Snippet for List Count = 20,0000
| Count of Unique Values | Overhead (Bytes) |
|---|---|
| 1 | 160,088 |
| 2 | 160,120 |
| 3 | 160,176 |
| 4 | 160,184 |
| 5 | 160,288 |
| 6 | 160,296 |
| 7 | 160,304 |
| 8 | 160,312 |
| 9 | 160,512 |
| .. | .. |
| 15 | 160,560 |
| 16 | 160,568 |
| 17 | 160,960 |
| .. | .. |
Again, for powers of 2:
u: 1 2 4 8 16
overhead: 160,088 160,120 160,184 160,312 160,568
Subtracting 160,056 yields the same \(32 × p\) pattern
Interpreting the Base Overhead
Notice that:
- For the 10,000-element list, the offset was 80,056
- For the 20,000-element list, it was 160,056
This suggests the base overhead grows linearly with the list count. Specifically:
\[ \begin{align*} 80,056 &= 56 + 8 × 10,000 \\ 160,056 &= 56+8×20,000 \end{align*} \]
So, the general base overhead is:
\[ base = 56 + 8n \]
where n is the total count of the list, and 56 is likely a fixed base cost for the internal structure.
General Formula
For non-power-of-2 u, we again see 8-byte increments per unique value until the next power-of-2 is reached. Thus, the total overhead can be expressed as:
\[ \begin{align*} \text{overhead} &= 56 + 8n + 32p + 8(u - p) \\ &= 8(3p + n + u + 7) \end{align*} \]
Where:
- n is the list count.
- u is the count of unique values.
- p is the next power of 2 greater than or equal to u.
Q Implementation
groupedOverhead:{[n;u] 8*7+n+u+3*nextPower2 u}
Examples:
q)groupedOverhead[10000;] 1+til 10
80088 80120 80176 80184 80288 80296 80304 80312 80512 80520
q)groupedOverhead[20000;] 1+til 10
160088 160120 160176 160184 160288 160296 160304 160312 160512 160520
Note
The formulas derived for computing attribute overheads are based on the current internal implementation of KDB+. As such, they may change in future versions if the underlying architecture is modified. However, the methodology used to derive these formulas — through systematic measurement and pattern analysis — can still be applied to recalculate overheads if needed. The approach is general and remains valid even if the specific outcomes evolve over time.
Conclusion
While KDB+ attributes offer powerful query optimisations, we have shown that these benefits come with measurable costs in time and memory.

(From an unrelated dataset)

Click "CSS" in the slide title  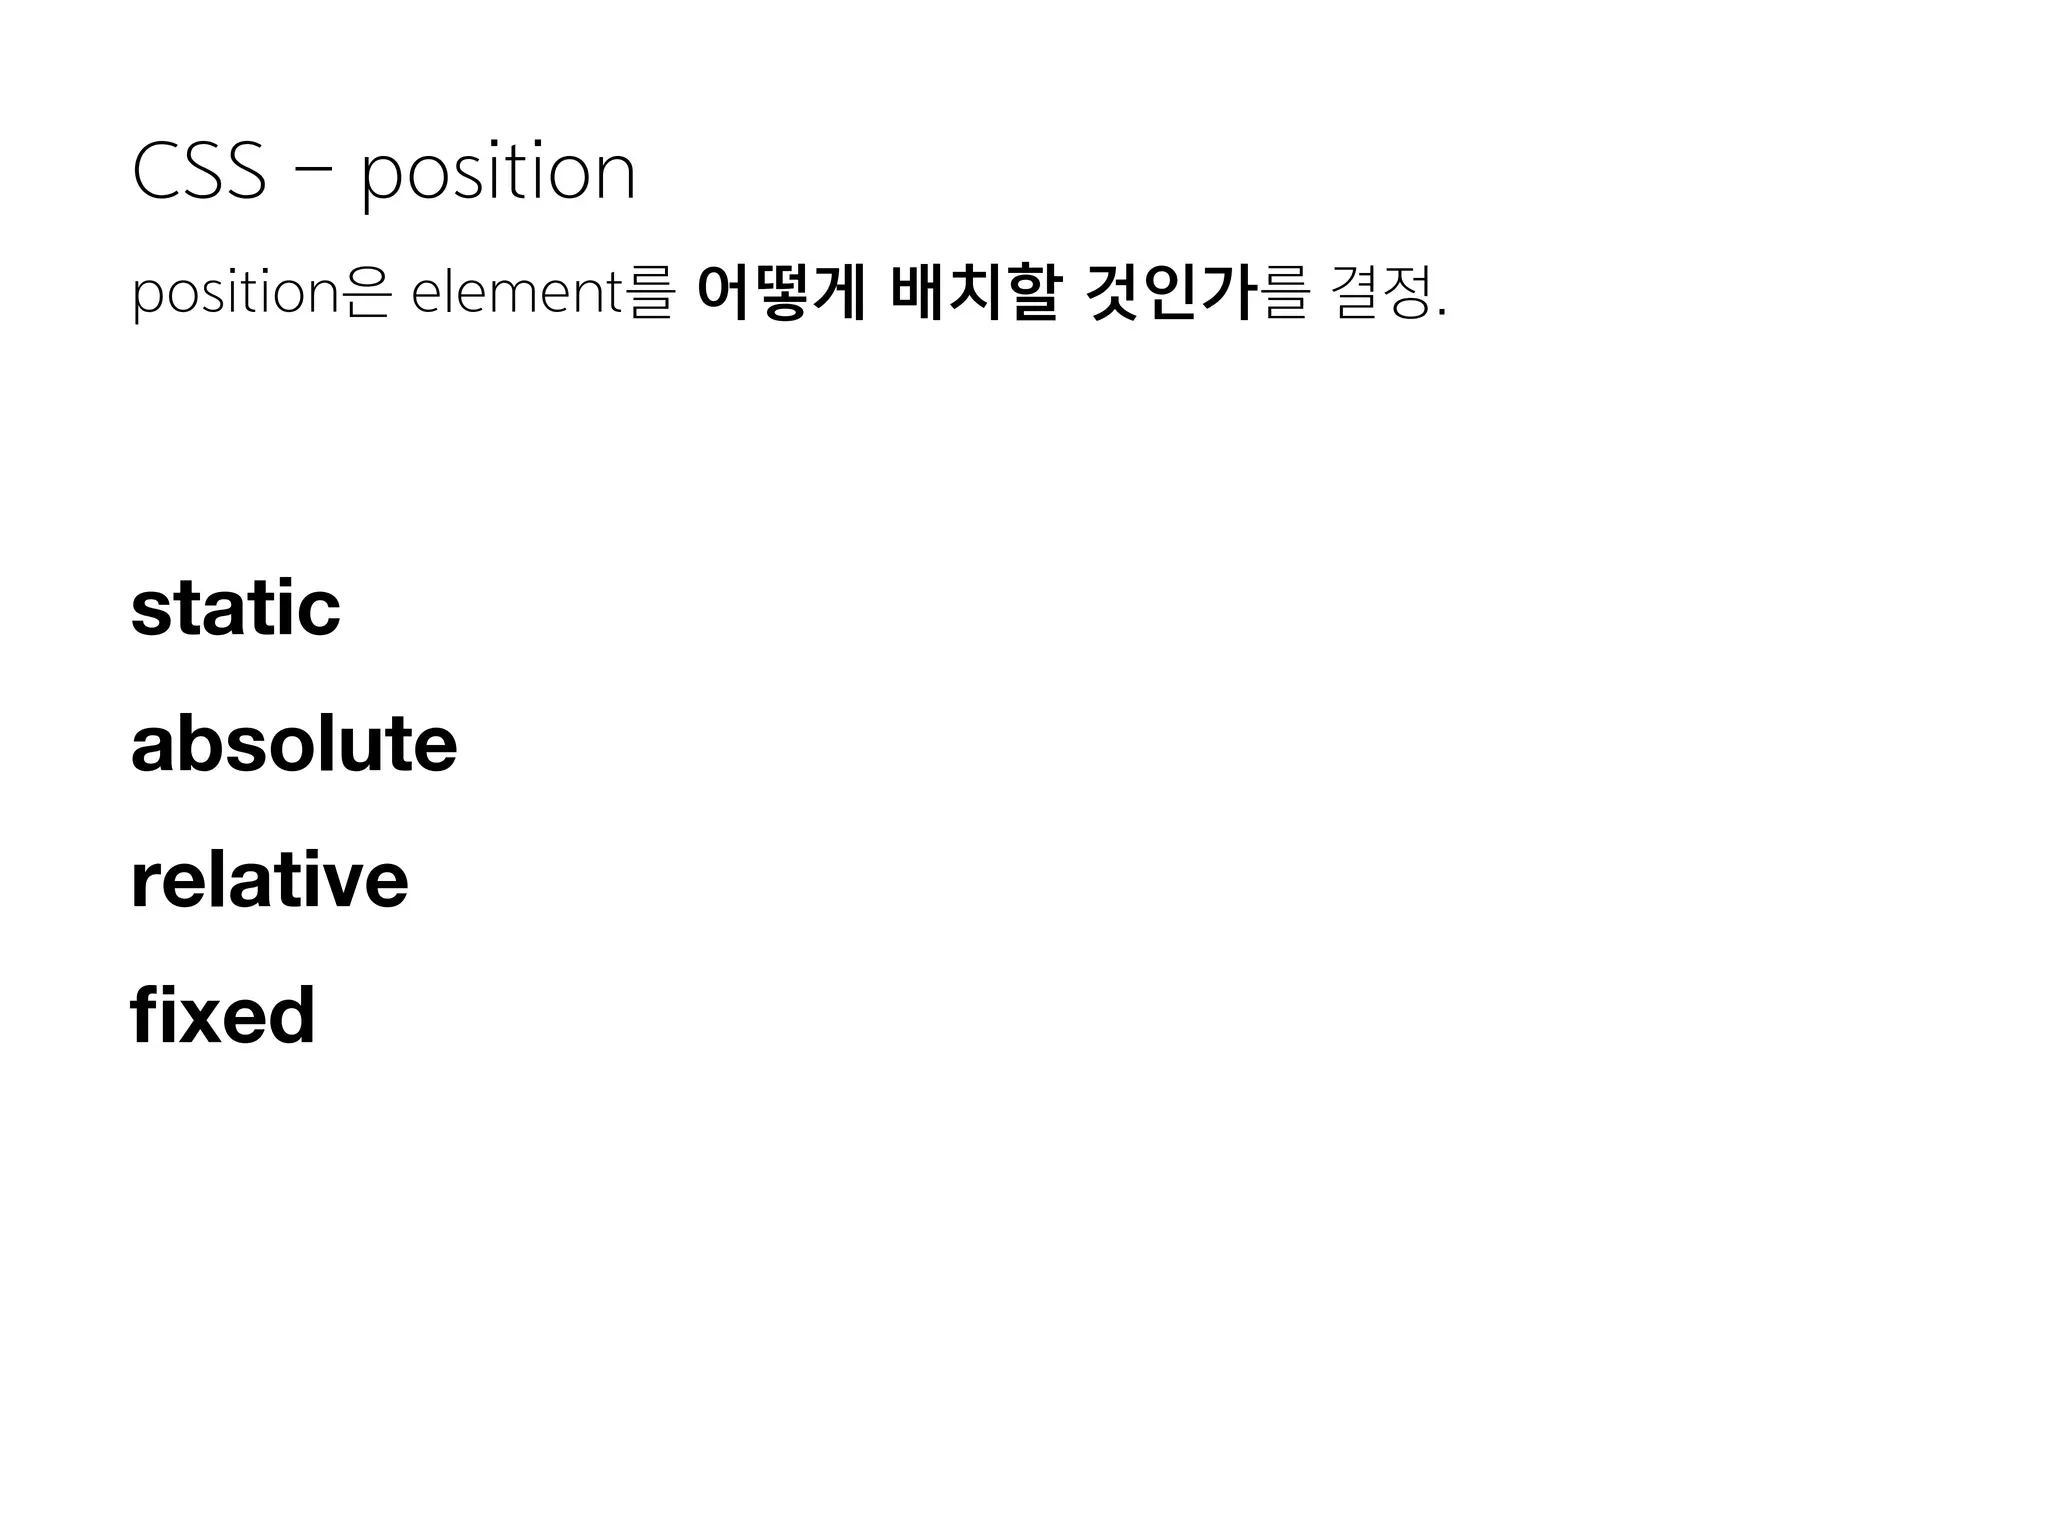[199, 171]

We’ve seen that attributes like unique, parted, and grouped maintain internal data structure — typically hash maps — that vary in size depending on both the total count of the list and the count of unique values. This leads to non-trivial memory overhead, which can scale into hundreds of megabytes or more for large datasets.
We also observed that applying attributes can incur time overhead during operations like loading, writing, or updating data — particularly for attributes that require hashing or maintaining metadata during write time.

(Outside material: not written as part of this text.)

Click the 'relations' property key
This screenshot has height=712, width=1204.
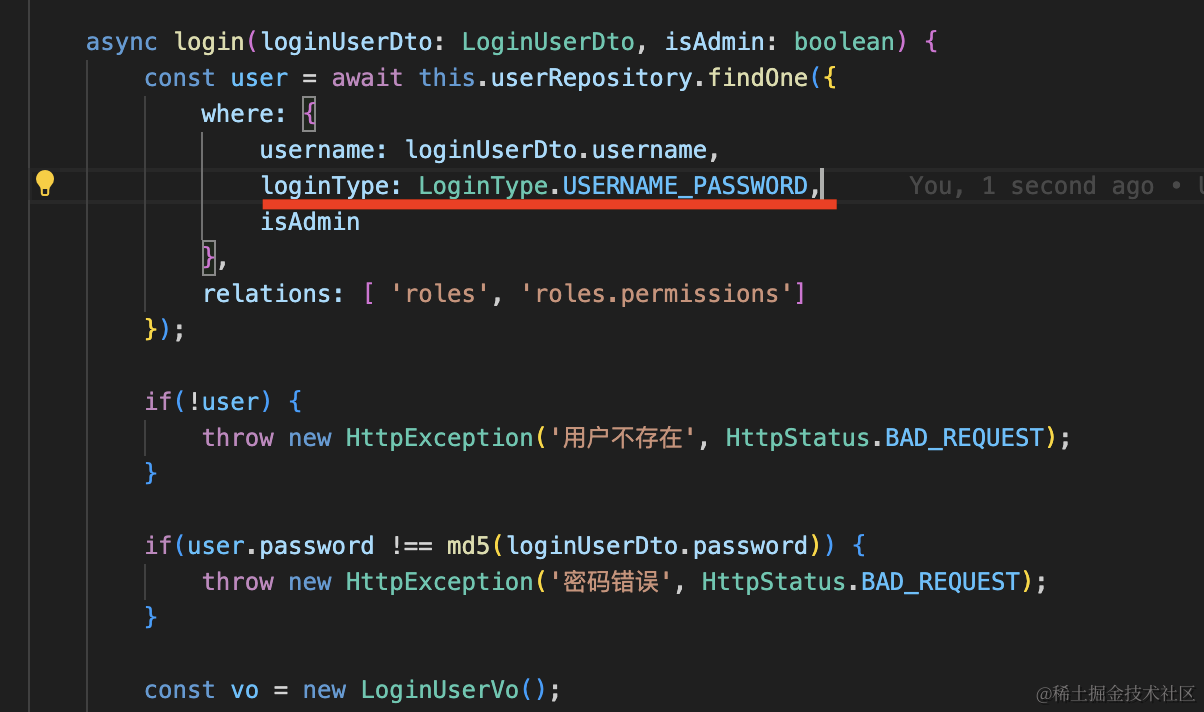coord(266,294)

The key takeaway is that attributes are not free. Their use should be deliberate and informed. If the expected query performance improvement outweighs the storage and update costs, they can be extremely valuable. But for infrequently queried or write-heavy data, the overhead might not justify their use.
As always with performance tuning, measure before and after, and choose the right tool for the workload.